■ **RECORDS FOR THE EXERCISE**:
+ + + +

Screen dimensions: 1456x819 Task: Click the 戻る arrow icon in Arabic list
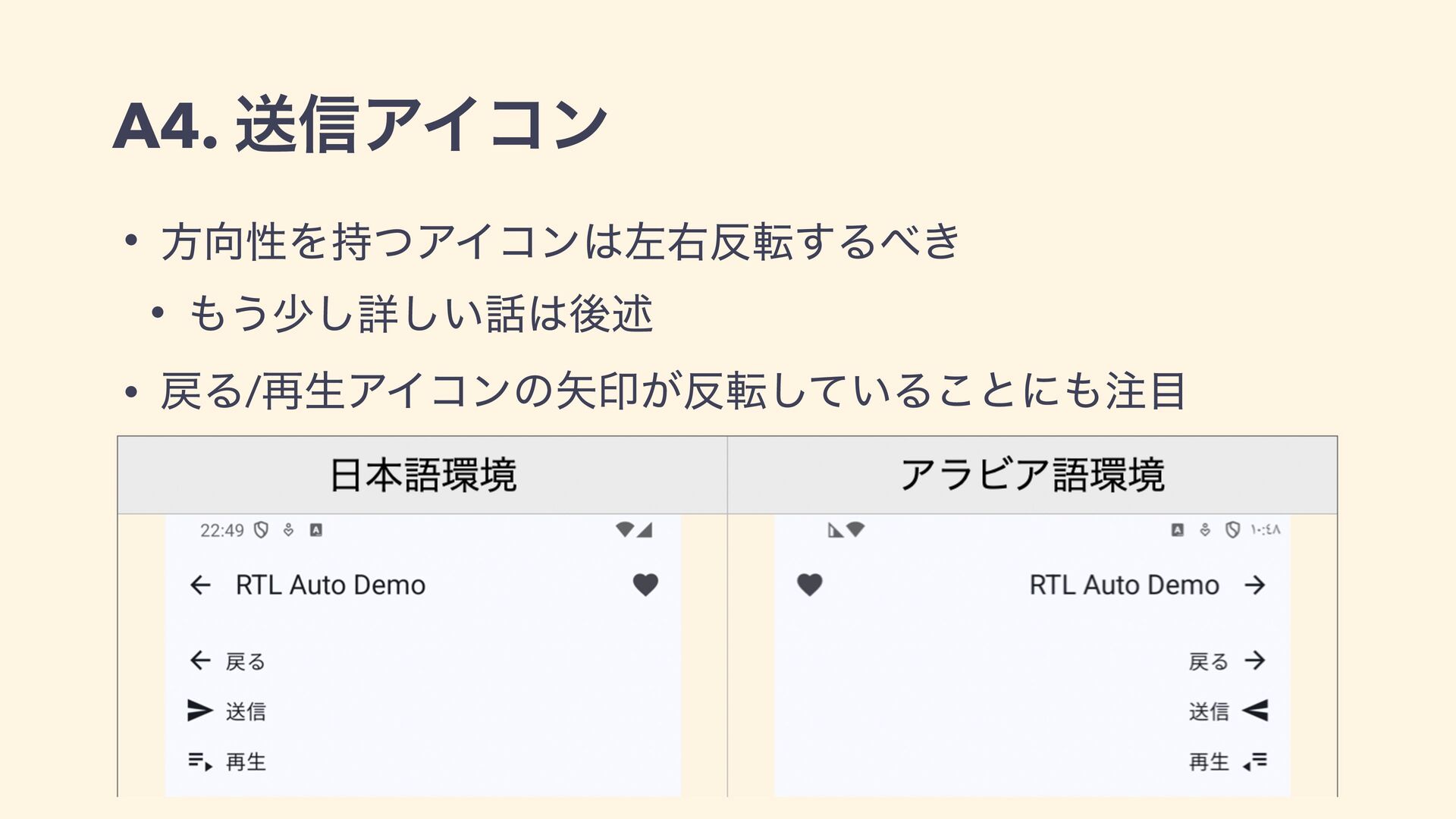1255,661
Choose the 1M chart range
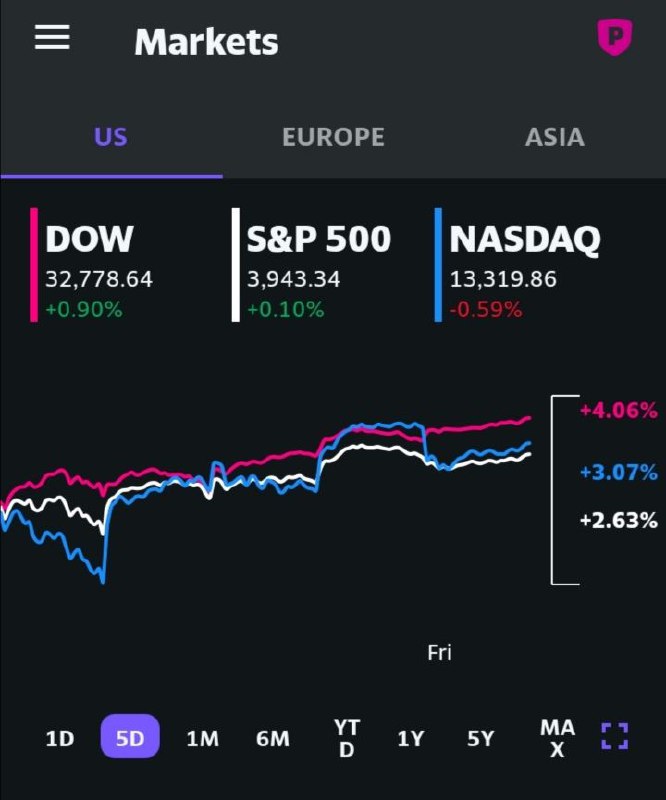The image size is (666, 800). pyautogui.click(x=202, y=739)
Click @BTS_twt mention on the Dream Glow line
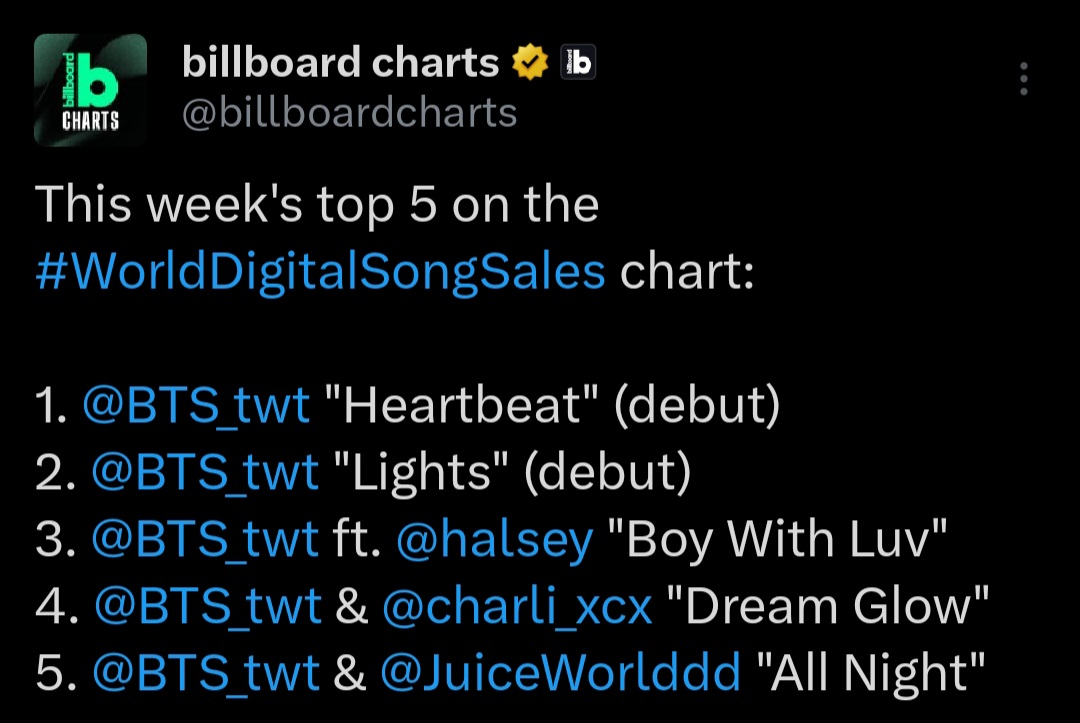This screenshot has height=723, width=1080. coord(208,607)
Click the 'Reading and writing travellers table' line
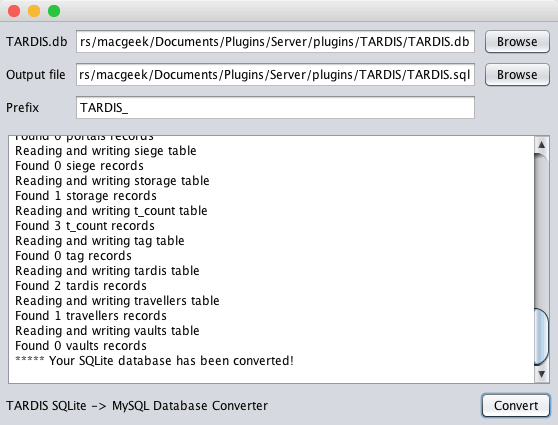This screenshot has height=425, width=558. [117, 301]
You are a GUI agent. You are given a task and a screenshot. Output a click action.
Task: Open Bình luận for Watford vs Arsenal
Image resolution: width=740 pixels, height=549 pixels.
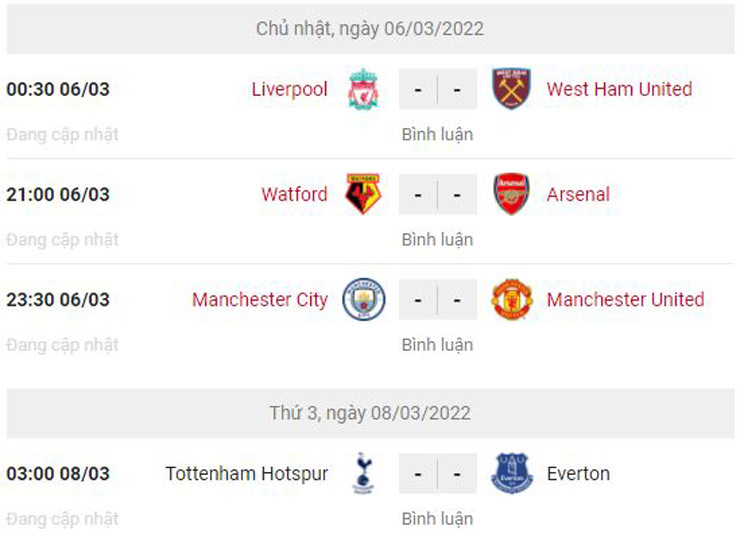pyautogui.click(x=437, y=240)
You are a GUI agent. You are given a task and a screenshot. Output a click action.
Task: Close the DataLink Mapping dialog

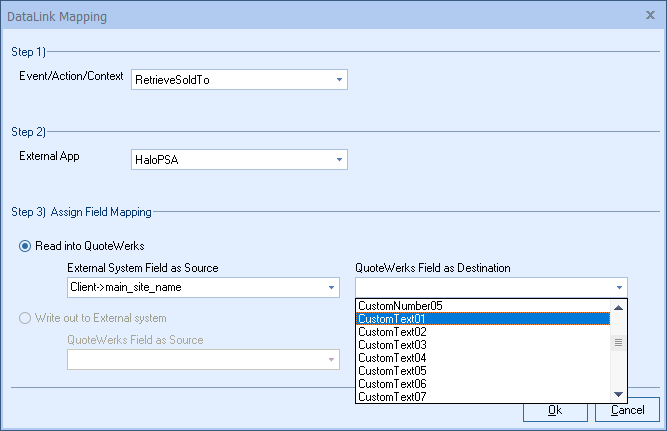pyautogui.click(x=650, y=16)
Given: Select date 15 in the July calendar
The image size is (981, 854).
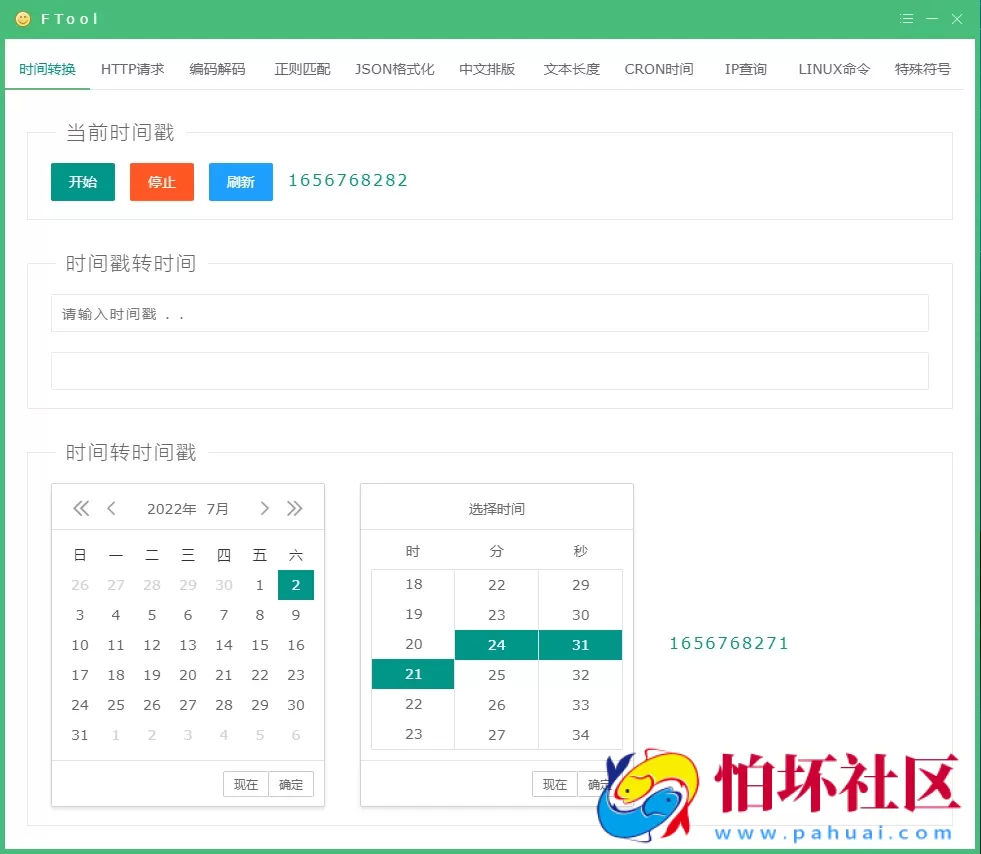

+ + + +

With pictures omitted, restate word for word every line above from the one containing "Given: Select date 15 in the July calendar" to the end of the entries.

■ **EXERCISE SOLUTION**:
Given: Select date 15 in the July calendar
The image size is (981, 854).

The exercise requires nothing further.